▶ [Written problem] Transcribe the rows in the section that begins with the line containing "Task: Toggle the Equity series visibility" and ends with the line containing "Action: (x=181, y=765)", including both of those lines. Omit the pictures from your answer.

▶ [Stored rows]
┌──
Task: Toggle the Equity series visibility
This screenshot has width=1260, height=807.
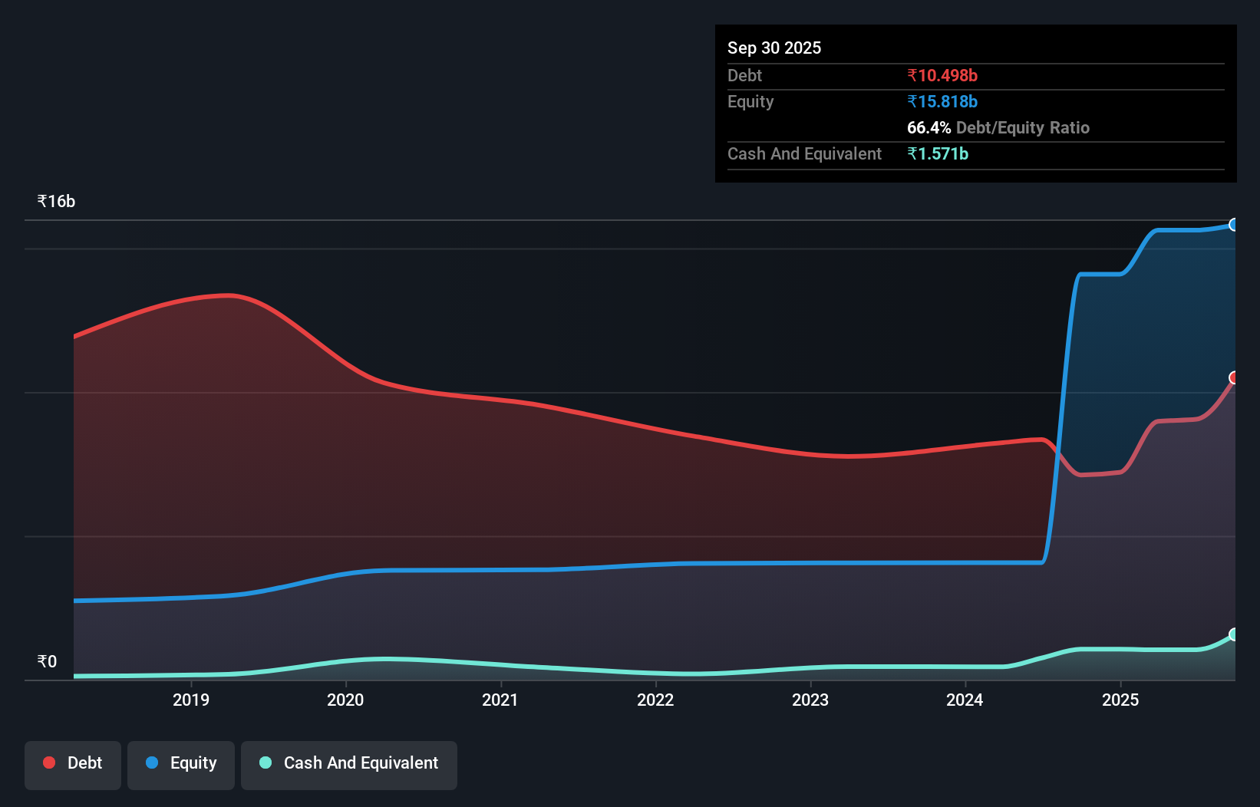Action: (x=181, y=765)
└──
┌──
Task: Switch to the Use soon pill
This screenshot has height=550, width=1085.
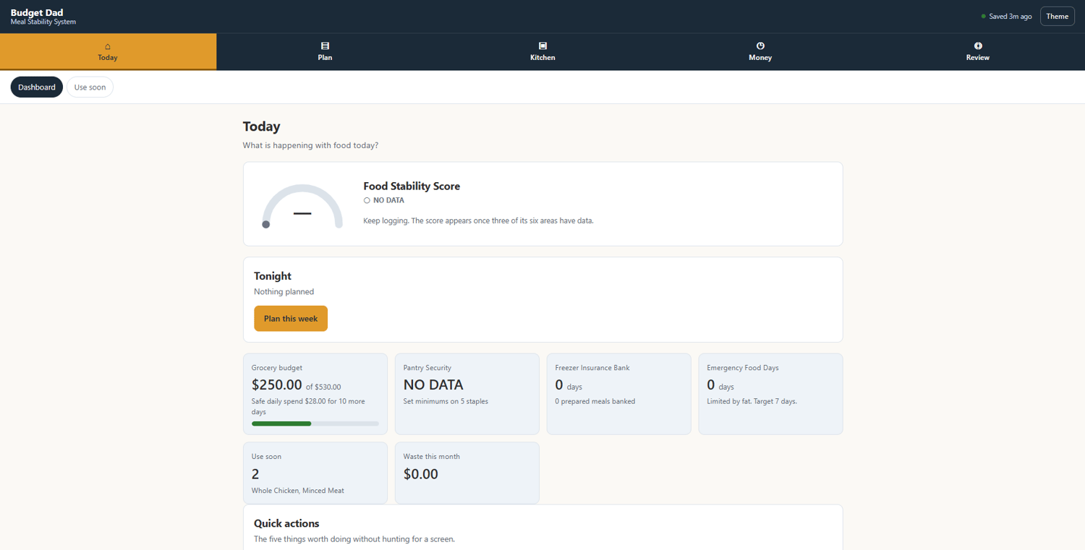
└──
┌──
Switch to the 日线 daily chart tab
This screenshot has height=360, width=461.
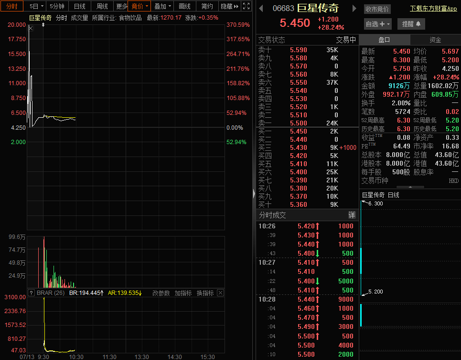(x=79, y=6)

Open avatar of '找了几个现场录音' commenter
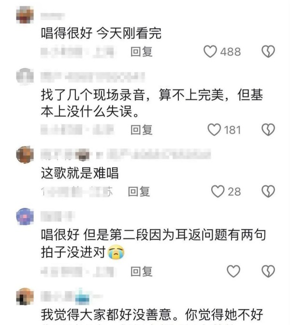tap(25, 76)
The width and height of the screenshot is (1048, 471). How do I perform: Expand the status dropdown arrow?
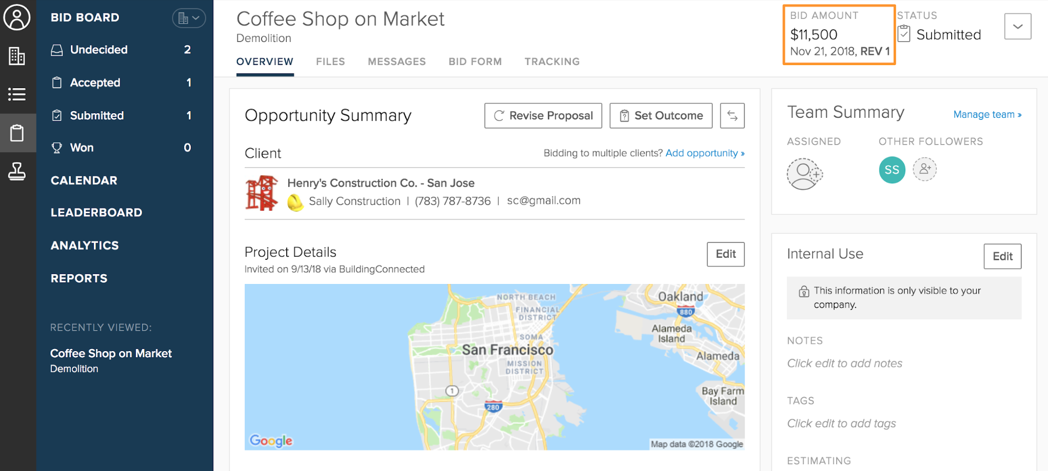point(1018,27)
└──
▶ [Full output]
Task: Toggle the Equity series visibility
This screenshot has width=1260, height=807.
Action: (x=181, y=765)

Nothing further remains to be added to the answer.